The Alcan originates in Dawson Creek, and there is a monument to prove it! At 4:30 yesterday afternoon, everyone in our newly assembled caravan boarded a school bus for a group photo at the mile zero monument. We waited a few minutes for the last arrival to join us. They were held up 6 days in Wisconsin after a turkey flew into their windshield. It broke the glass, and damaged the frame. We were so pleased that they were able to catch up with us.

Our WIT Tour Group at Mile Zero

Following the photo op, we re-boarded our bus for a ride to the George Dawson Inn, where we were served a nice roast beast dinner (3 COWs), followed by an entertaining slide show about the Dawson Creek area and the Alaska Highway.

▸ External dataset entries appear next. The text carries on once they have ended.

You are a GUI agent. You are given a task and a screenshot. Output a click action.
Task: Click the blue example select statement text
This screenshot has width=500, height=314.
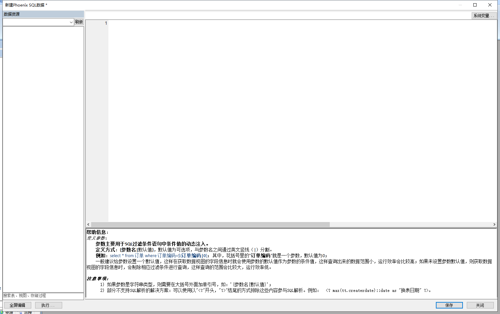[159, 256]
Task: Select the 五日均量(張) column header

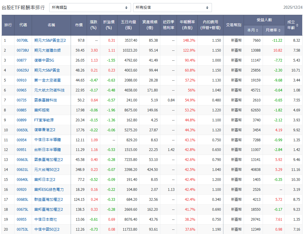Action: 128,25
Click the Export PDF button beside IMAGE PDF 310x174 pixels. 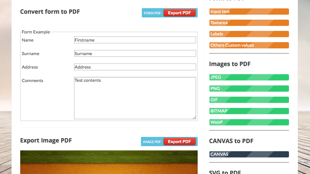180,141
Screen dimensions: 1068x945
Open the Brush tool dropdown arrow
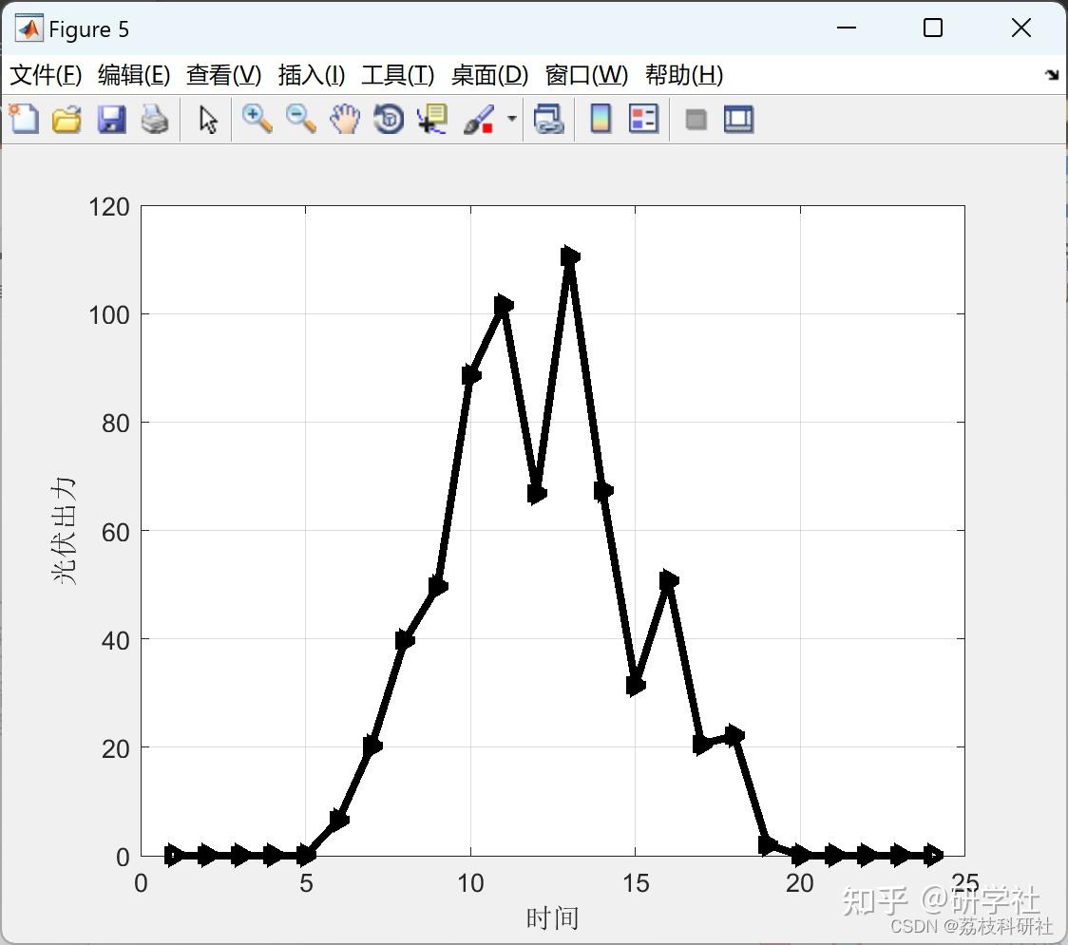[x=511, y=119]
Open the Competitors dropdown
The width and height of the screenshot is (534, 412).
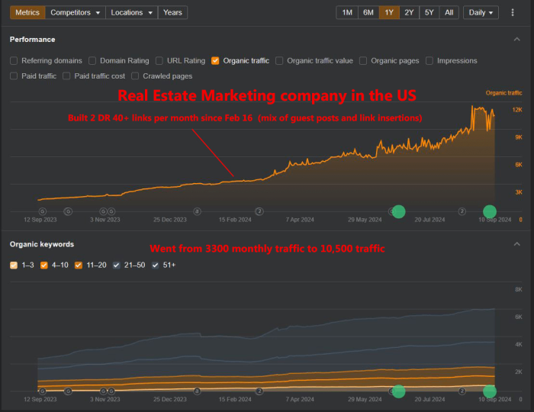pos(76,13)
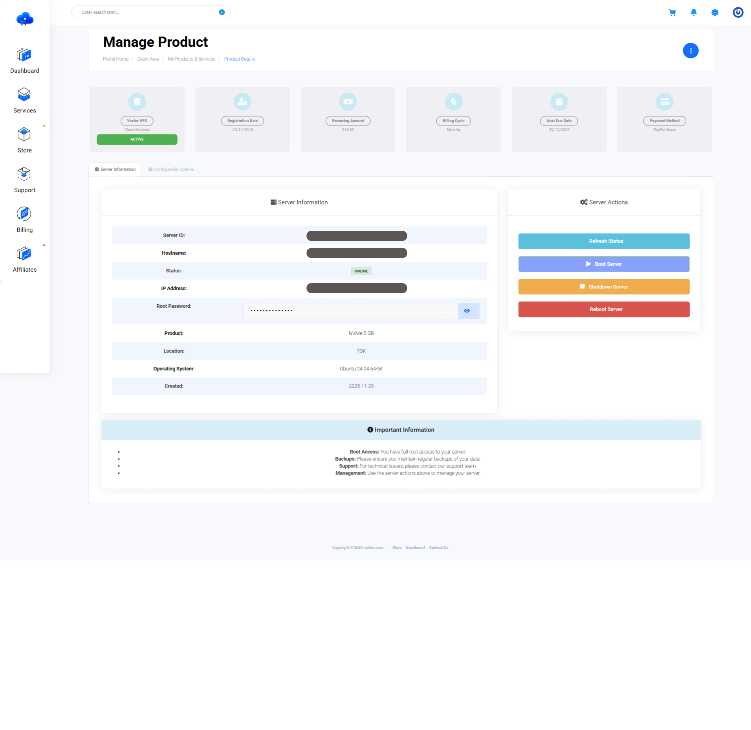Open the shopping cart icon

[x=672, y=13]
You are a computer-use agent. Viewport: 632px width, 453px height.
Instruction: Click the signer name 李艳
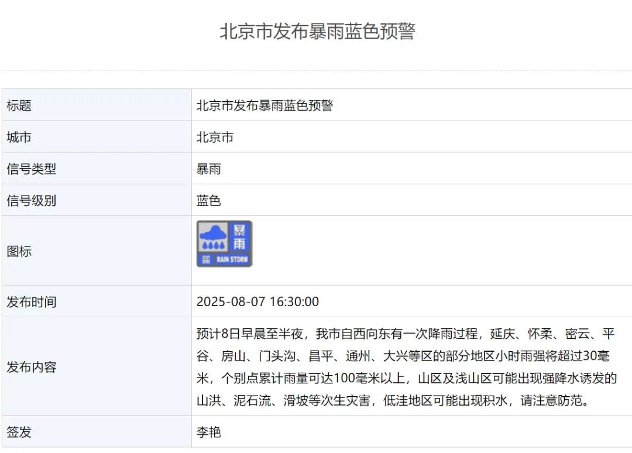coord(209,433)
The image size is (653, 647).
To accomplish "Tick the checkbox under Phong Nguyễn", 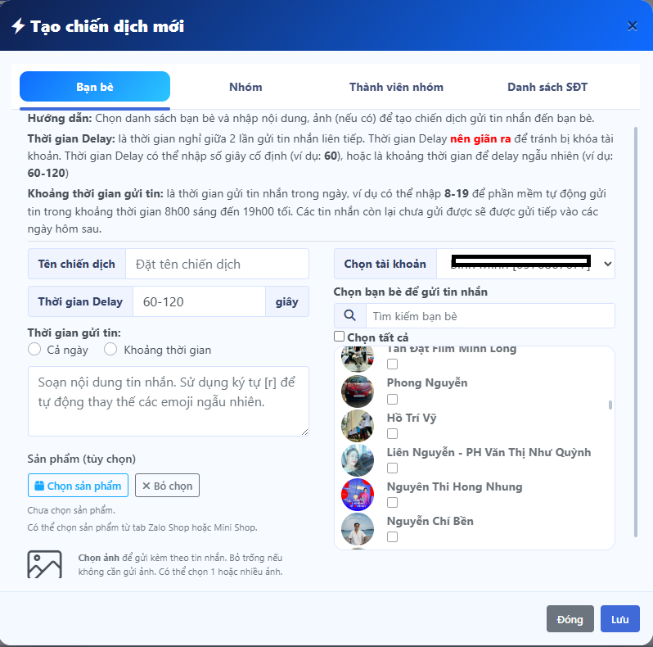I will tap(392, 399).
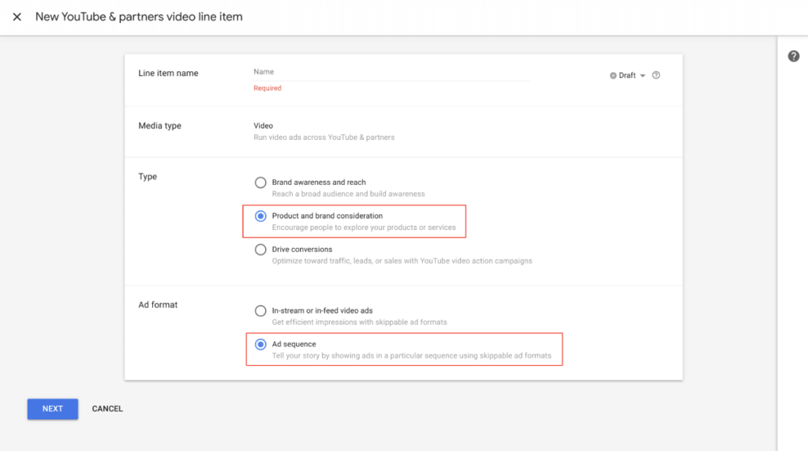Open the help panel in right sidebar
808x451 pixels.
click(794, 56)
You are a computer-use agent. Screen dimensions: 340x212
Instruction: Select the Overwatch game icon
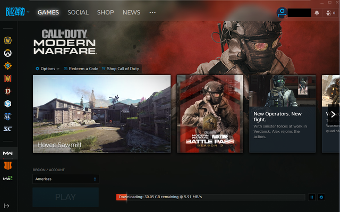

The original Alaska Highway, called the pioneer road, was slashed through the northern wilderness in only 8 months during 1942, shortly after Pearl Harbor, under a perceived threat of imminent invasion by the Japanese. Stretching 1422 miles northwest, the Alcan, as it eventually became known, extended to Delta Junction, Alaska, where it joined the Richardson Highway, which runs from Valdez to Fairbanks. The folks in Fairbanks would like you to believe that their town is the official terminus of the Alcan (or the origin, depending on which way you are traveling), but the Richardson predates the Alcan by about 50 years, so Delta Junction gets the nod.

We were told that the original road cost 17 thousand dollars per mile, re-stated in 2008 dollars. That seems cheap in comparison to a modern interstate highway, which can cost well over a million dollars per mile.

At 8am this morning, our leader dispatched us from the campground, and we began rolling north along the modern Alcan. About 20 miles north of Dawson Creek is the last remaining timber bridge from the original 1942 construction. Called the Kiskatinaw Bridge, it is no longer on the main highway, but is on an 8 mile loop off the original road. We took the detour to view this remnant of the earlier road. With a 24 ton rating, the bridge was more than adequate for us to cross with our 7 ton vehicle.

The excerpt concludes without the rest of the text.